**Data**
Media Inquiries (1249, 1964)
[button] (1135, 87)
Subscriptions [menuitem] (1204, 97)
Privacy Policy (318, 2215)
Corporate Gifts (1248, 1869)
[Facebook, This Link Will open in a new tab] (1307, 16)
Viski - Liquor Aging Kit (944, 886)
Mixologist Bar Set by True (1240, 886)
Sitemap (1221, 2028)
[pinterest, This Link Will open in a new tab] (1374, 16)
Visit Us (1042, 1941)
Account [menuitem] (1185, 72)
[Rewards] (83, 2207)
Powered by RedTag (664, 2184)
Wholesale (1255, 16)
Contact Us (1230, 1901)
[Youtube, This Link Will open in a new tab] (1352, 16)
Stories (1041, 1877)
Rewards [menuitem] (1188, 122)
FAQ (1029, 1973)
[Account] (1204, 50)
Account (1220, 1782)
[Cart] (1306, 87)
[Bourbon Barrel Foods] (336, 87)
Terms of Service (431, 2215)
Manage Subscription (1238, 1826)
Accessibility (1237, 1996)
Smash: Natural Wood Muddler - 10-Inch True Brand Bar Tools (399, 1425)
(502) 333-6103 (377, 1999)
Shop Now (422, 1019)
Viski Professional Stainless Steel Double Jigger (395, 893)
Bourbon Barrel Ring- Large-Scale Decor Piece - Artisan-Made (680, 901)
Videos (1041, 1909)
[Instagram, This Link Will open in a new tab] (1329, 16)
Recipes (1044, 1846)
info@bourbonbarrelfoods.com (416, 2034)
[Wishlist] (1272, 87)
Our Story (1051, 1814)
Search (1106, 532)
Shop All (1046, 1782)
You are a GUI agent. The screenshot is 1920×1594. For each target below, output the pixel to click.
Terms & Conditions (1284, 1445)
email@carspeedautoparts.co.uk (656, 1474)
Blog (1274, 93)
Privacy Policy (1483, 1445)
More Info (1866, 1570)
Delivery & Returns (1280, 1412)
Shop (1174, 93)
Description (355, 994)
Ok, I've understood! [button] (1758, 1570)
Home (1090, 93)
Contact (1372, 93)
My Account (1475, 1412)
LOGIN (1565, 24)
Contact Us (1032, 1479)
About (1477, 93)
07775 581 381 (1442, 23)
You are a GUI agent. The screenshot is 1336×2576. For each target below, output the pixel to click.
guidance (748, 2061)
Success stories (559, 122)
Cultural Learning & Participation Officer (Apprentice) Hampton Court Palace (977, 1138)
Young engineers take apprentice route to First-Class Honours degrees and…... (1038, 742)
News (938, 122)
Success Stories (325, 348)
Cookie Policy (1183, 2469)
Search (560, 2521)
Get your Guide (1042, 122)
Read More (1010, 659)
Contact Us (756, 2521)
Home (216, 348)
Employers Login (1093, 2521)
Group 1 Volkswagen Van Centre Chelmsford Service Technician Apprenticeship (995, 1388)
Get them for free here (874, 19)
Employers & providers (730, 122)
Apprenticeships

**What needs to be done**
Output, unchanged, only the lines from the one that holds "Read More (1010, 659)" through the last line of the material above.

**Written response**
Read More (1010, 659)
Contact Us (756, 2521)
Home (216, 348)
Employers Login (1093, 2521)
Group 1 Volkswagen Van Centre Chelmsford Service Technician Apprenticeship (995, 1388)
Get them for free here (874, 19)
Employers & providers (730, 122)
Apprenticeships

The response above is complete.